(MATERIAL PROVIDED)

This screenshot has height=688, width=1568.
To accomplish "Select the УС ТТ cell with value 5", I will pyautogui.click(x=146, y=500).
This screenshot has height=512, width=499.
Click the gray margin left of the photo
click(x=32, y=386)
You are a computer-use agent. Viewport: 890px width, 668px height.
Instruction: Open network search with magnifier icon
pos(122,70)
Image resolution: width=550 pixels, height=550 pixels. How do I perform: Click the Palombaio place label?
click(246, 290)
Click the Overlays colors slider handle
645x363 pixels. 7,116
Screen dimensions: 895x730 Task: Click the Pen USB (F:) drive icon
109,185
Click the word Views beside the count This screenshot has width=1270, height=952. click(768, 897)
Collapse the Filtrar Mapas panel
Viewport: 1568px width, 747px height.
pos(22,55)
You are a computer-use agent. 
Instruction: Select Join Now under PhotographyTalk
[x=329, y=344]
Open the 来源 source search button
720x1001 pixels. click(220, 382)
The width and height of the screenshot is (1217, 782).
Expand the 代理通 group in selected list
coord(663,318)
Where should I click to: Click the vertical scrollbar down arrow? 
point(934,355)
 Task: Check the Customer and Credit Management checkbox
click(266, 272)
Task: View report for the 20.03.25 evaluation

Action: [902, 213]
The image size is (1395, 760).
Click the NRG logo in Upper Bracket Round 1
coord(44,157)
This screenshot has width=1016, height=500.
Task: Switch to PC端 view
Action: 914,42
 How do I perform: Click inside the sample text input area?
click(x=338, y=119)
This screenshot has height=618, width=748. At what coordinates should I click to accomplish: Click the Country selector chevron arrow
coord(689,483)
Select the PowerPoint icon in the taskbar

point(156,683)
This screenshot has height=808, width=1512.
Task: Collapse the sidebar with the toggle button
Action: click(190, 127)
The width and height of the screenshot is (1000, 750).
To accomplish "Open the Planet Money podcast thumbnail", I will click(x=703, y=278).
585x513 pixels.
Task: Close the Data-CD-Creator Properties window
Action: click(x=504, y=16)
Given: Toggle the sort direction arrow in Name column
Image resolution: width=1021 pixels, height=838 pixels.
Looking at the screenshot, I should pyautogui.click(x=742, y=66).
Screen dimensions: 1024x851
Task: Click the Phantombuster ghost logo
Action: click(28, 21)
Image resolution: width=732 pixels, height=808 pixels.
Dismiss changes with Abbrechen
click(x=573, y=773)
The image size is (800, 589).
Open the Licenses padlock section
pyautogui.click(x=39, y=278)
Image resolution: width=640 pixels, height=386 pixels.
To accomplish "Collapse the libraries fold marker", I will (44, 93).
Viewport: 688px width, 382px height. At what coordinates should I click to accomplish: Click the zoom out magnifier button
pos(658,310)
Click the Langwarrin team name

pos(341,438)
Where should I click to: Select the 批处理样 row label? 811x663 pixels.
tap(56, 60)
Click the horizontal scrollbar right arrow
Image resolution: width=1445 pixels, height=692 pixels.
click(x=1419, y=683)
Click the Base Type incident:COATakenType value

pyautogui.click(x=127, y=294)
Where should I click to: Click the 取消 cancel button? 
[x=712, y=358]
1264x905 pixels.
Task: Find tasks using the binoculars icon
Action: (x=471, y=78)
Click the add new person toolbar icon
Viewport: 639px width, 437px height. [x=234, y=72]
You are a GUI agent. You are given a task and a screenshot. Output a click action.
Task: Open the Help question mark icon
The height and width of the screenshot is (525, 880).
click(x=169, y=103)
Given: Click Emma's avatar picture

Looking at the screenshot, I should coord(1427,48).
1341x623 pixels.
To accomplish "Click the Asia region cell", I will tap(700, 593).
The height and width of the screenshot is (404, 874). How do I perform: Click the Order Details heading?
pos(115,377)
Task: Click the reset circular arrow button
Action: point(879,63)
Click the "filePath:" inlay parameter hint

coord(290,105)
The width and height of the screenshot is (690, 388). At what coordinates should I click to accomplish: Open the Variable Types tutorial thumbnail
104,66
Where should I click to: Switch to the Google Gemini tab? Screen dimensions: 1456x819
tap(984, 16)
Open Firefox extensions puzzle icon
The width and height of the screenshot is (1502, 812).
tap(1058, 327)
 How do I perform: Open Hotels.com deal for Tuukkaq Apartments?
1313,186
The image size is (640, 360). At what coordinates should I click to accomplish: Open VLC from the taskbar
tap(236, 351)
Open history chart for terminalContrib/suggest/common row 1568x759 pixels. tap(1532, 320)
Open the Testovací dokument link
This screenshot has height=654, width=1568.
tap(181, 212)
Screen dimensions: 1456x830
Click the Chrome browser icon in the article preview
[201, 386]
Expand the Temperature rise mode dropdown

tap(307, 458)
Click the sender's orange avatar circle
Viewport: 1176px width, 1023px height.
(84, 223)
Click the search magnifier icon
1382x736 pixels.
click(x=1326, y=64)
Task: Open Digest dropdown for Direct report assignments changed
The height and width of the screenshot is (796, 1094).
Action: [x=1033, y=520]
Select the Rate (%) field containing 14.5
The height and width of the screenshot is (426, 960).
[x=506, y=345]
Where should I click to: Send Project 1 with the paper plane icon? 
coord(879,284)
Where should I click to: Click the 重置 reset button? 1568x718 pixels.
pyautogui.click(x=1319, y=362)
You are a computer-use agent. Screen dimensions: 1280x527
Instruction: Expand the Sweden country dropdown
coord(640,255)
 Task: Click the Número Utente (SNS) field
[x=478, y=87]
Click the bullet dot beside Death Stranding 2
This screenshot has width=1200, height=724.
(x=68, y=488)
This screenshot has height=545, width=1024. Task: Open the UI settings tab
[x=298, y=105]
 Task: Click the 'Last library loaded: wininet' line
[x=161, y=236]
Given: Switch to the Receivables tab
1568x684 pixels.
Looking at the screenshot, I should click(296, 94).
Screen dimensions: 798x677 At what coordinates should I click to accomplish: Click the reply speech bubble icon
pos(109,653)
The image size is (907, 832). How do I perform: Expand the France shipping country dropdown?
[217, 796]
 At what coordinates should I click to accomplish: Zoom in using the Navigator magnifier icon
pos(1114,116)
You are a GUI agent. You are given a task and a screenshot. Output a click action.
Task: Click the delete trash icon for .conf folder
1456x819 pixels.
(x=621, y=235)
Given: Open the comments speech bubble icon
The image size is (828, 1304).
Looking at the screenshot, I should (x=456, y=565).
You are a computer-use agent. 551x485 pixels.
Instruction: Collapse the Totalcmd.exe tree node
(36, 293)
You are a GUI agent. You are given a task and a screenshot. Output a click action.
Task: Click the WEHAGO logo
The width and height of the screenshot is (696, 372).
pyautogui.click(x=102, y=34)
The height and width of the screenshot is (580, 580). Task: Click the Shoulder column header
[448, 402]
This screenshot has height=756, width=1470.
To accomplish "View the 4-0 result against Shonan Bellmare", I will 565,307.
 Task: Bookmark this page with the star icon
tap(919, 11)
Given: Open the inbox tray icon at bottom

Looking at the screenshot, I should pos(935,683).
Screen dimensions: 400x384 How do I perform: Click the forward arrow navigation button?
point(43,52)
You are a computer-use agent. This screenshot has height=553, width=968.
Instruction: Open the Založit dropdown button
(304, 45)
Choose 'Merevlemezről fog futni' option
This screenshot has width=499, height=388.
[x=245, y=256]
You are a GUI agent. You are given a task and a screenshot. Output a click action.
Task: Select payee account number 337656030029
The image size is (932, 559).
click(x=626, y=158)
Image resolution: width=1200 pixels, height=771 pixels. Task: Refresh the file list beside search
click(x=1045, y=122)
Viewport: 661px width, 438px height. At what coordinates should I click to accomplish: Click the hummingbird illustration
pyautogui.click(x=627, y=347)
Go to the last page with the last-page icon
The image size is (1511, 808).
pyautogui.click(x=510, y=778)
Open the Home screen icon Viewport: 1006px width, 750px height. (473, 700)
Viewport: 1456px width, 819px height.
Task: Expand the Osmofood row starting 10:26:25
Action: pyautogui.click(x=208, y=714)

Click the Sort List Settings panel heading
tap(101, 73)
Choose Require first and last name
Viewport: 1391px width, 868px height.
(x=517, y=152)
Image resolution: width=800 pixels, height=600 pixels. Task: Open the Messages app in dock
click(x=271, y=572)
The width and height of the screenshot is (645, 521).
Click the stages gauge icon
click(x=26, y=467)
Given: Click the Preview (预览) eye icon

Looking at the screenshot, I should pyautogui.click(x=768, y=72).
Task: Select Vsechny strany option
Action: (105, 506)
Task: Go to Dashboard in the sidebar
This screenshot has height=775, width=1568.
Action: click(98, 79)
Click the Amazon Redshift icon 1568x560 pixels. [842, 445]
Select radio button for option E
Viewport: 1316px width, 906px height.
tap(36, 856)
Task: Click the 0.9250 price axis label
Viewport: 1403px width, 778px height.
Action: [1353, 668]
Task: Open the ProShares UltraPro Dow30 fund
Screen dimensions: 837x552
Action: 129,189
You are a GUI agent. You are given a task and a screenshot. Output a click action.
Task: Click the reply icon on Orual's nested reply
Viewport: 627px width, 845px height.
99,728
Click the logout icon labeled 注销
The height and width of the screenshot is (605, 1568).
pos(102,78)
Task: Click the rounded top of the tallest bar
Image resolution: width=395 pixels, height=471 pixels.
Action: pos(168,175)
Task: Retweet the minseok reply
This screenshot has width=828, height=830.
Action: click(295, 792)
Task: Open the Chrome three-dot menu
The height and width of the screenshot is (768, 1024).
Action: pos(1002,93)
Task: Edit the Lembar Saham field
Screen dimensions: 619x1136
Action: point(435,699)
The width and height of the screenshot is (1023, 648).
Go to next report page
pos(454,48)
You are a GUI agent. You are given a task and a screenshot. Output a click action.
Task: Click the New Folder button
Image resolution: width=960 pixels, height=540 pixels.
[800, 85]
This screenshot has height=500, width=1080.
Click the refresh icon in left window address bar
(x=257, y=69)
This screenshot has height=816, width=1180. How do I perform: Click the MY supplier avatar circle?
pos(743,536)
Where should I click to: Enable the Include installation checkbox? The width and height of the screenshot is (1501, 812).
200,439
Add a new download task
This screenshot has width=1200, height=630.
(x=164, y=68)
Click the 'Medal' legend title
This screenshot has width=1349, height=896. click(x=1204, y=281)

(EXERCISE DETAILS)
Give back exactly the lines above, from the line containing "1568x684 pixels." through the line containing "You are a computer-use agent. 551x485 pixels.", with both end lines and nothing more.

(PROBLEM SOLUTION)
1568x684 pixels.
Looking at the screenshot, I should click(296, 94).
Screen dimensions: 798x677 At what coordinates should I click to accomplish: Click the reply speech bubble icon
pos(109,653)
The image size is (907, 832). How do I perform: Expand the France shipping country dropdown?
[217, 796]
 At what coordinates should I click to accomplish: Zoom in using the Navigator magnifier icon
pos(1114,116)
You are a GUI agent. You are given a task and a screenshot. Output a click action.
Task: Click the delete trash icon for .conf folder
1456x819 pixels.
(x=621, y=235)
Given: Open the comments speech bubble icon
The image size is (828, 1304).
Looking at the screenshot, I should (x=456, y=565).
You are a computer-use agent. 551x485 pixels.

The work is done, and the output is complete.